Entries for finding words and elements
★ ★ ★

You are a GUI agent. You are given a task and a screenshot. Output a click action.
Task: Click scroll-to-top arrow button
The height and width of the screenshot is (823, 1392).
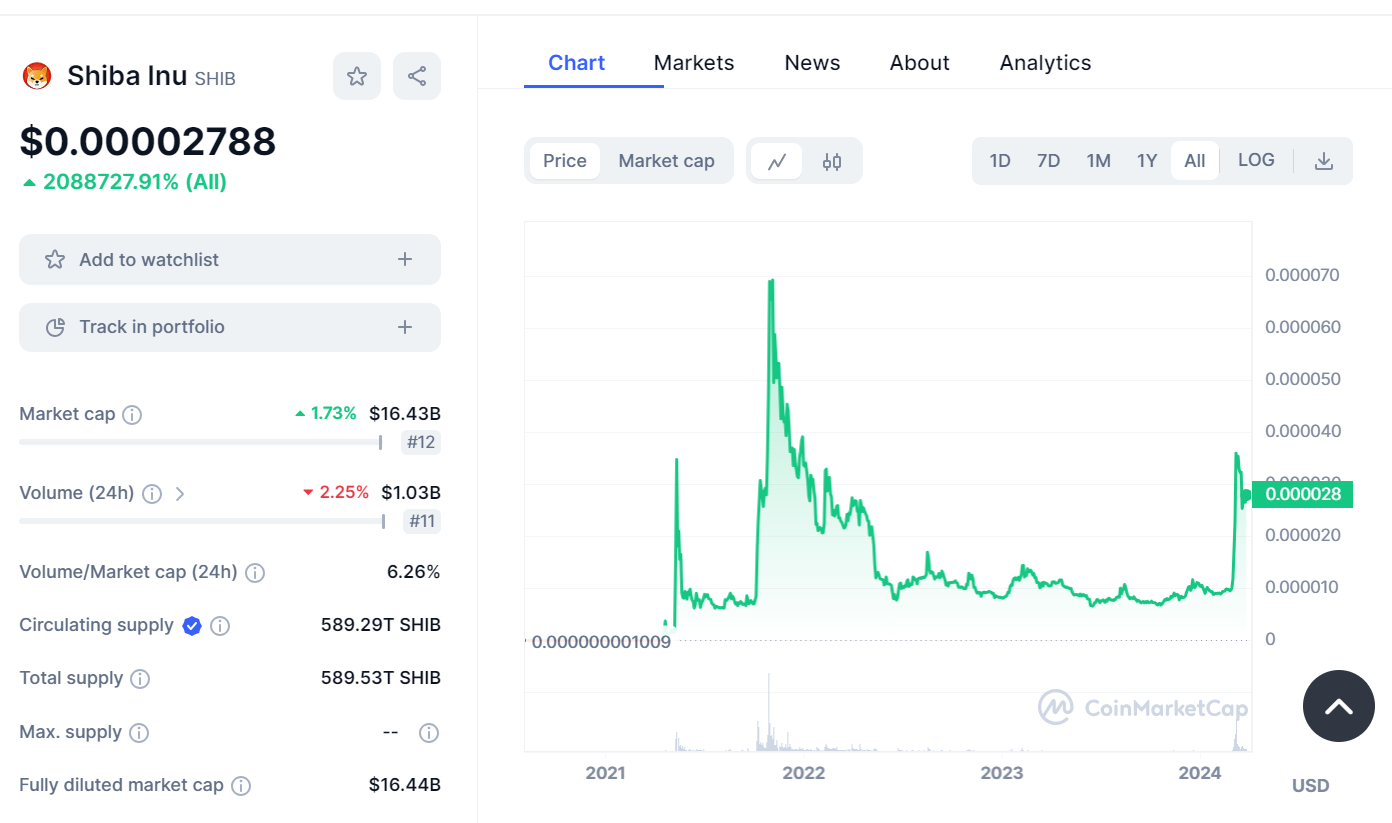click(1338, 706)
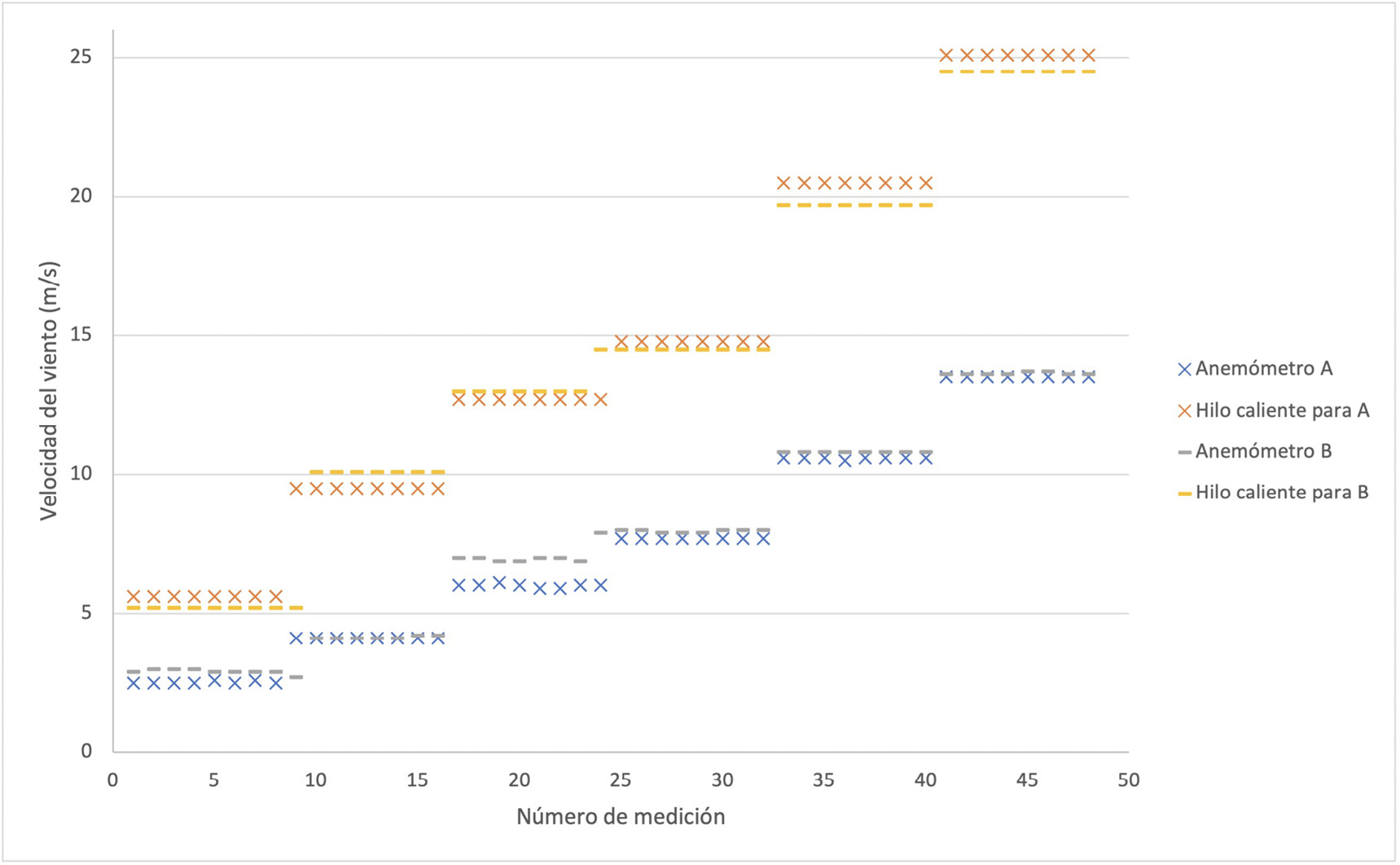The image size is (1400, 865).
Task: Select the Anemómetro A point at measurement 1
Action: click(x=134, y=683)
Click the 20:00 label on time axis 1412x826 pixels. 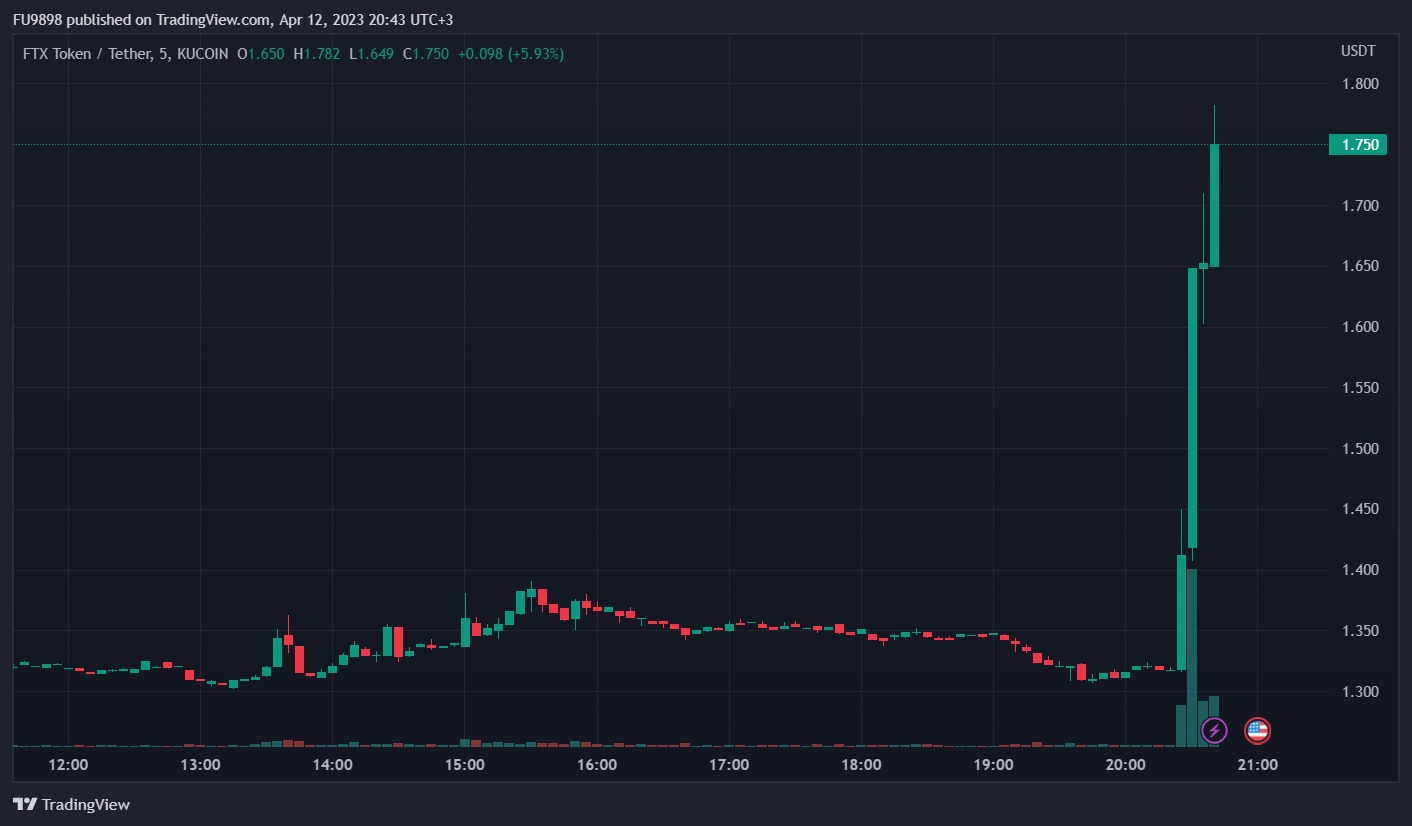tap(1125, 765)
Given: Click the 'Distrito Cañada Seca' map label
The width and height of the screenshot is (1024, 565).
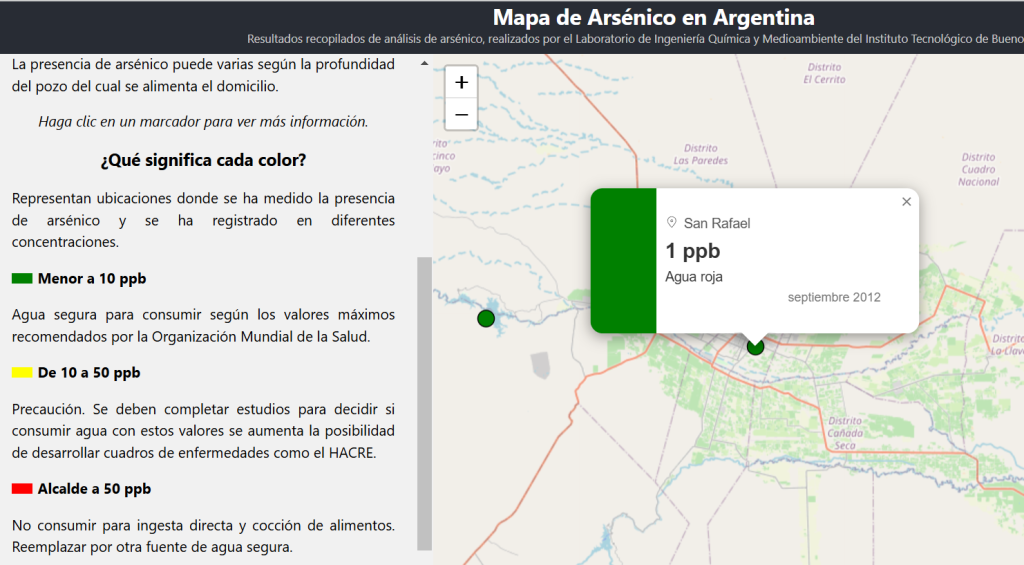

★ ★ ★

Please swap "map label" for "place label" in the records, starting at the line that has "Given: Click the" and ending with the last of the records. Return only those lines with everything else unchanged, and leave out the pictures.

Given: Click the 'Distrito Cañada Seca' place label
The width and height of the screenshot is (1024, 565).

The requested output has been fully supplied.